### RECORDS SUPPLIED
((

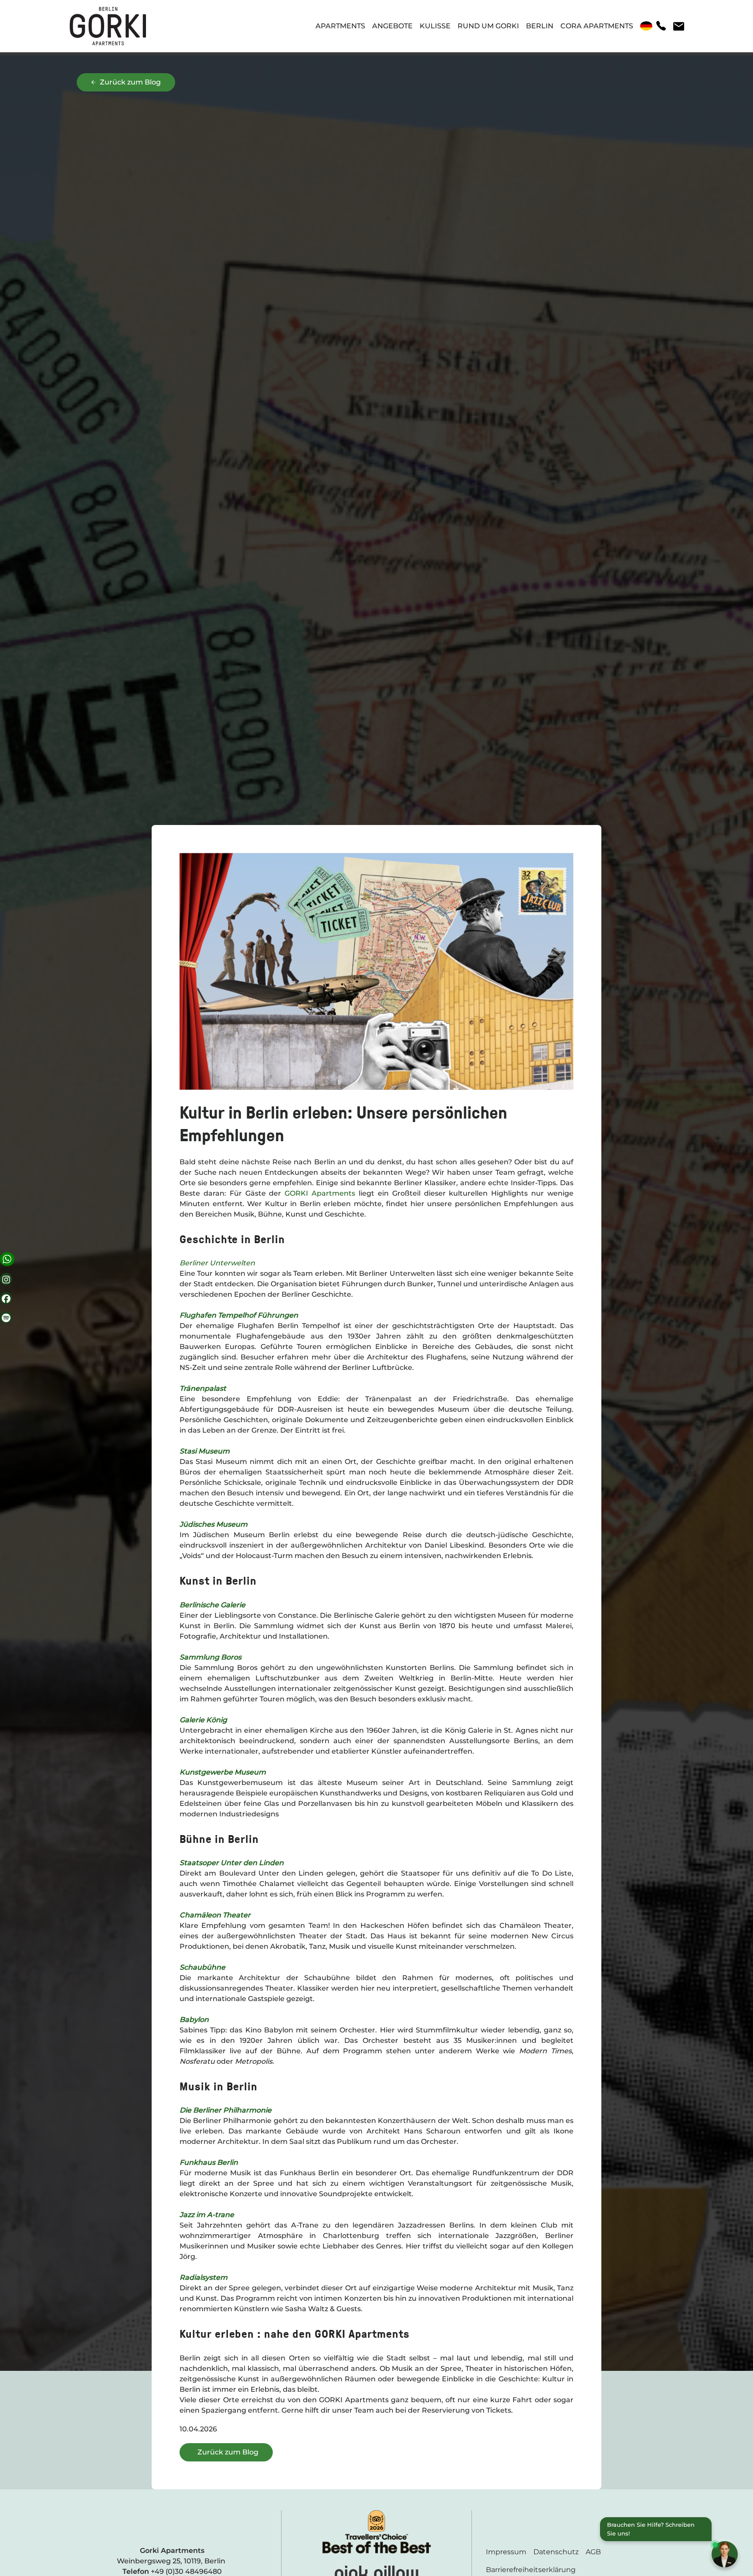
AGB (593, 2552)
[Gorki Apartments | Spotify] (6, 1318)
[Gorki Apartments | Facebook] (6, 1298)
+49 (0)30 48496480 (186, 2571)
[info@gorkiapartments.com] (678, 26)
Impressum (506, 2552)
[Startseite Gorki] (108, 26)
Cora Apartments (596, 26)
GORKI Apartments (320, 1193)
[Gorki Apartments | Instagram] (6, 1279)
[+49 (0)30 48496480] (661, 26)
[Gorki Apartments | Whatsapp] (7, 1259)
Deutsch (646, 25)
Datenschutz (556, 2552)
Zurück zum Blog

))
((

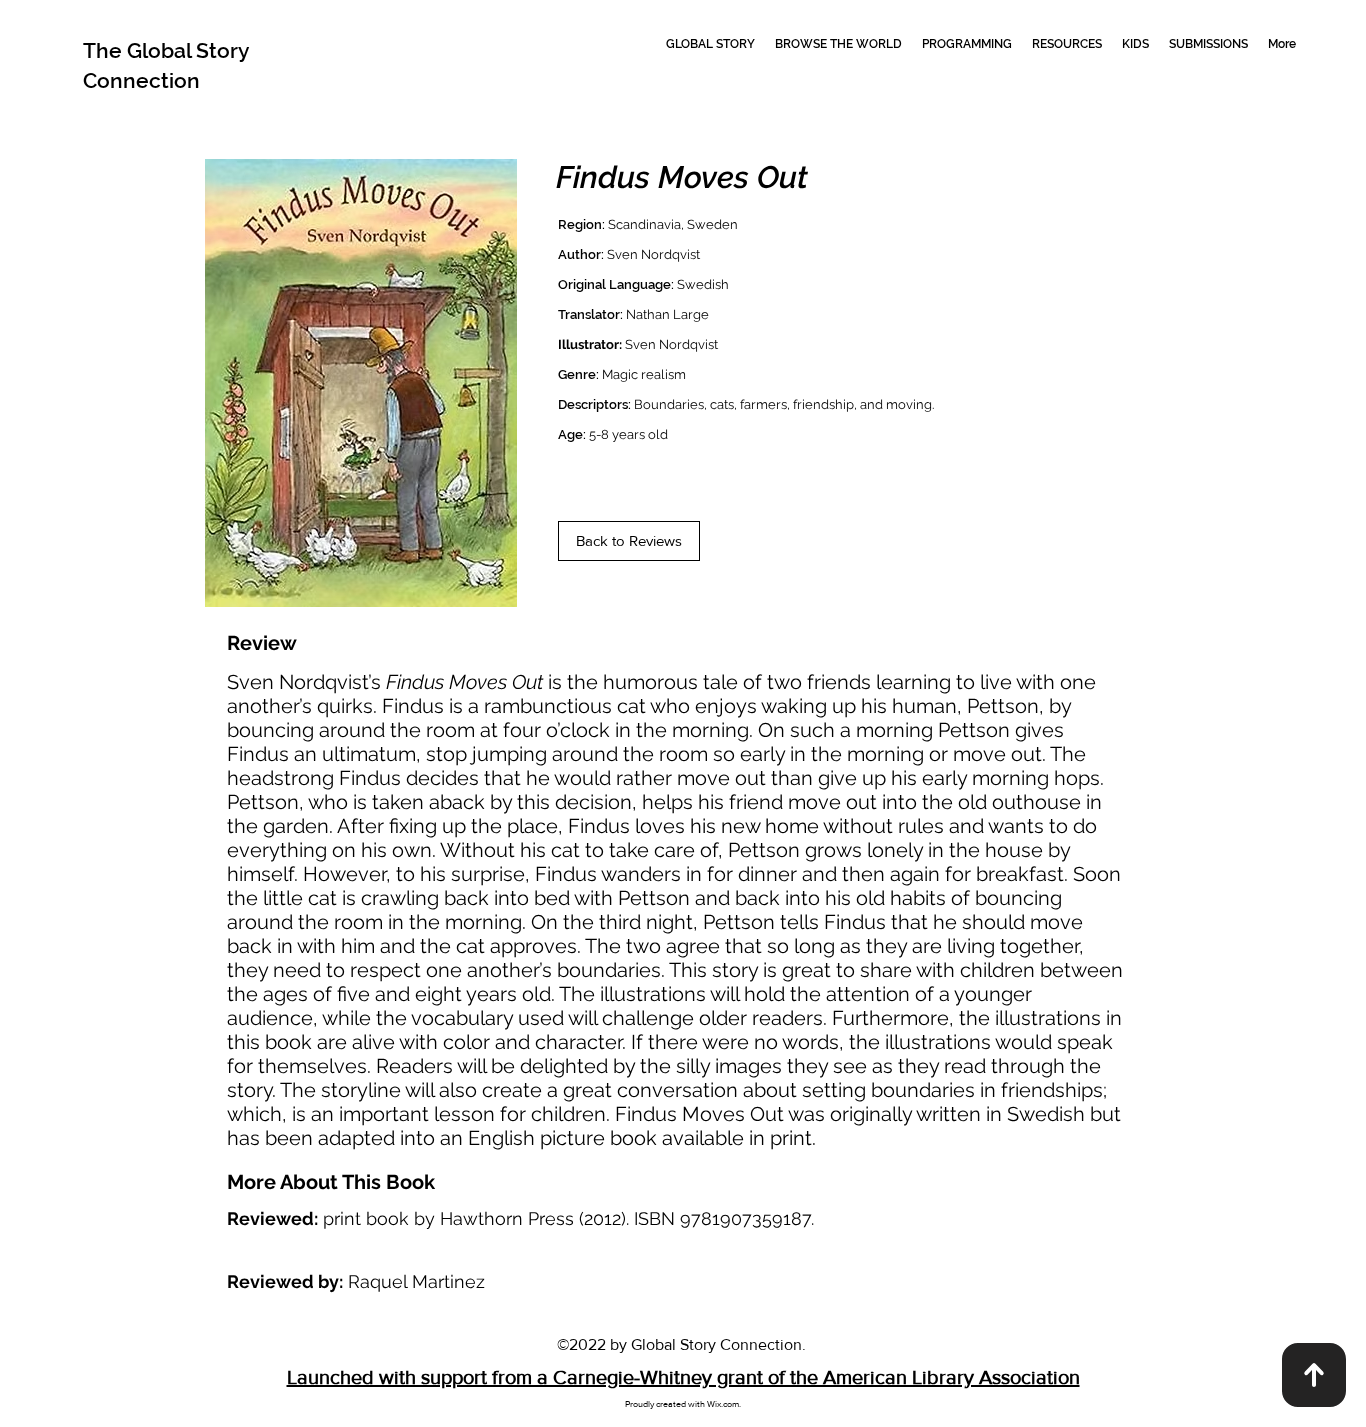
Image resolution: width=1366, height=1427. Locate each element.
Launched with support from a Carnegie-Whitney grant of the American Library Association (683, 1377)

))

### WHAT YOU HAVE TO DO
Set down only the lines above that fall between the line holding "[Gorki Apartments | Whatsapp] (7, 1259)" and the line holding "Zurück zum Blog", inclusive, keeping each exact.

### OUTPUT BELOW
[Gorki Apartments | Whatsapp] (7, 1259)
Deutsch (646, 25)
Datenschutz (556, 2552)
Zurück zum Blog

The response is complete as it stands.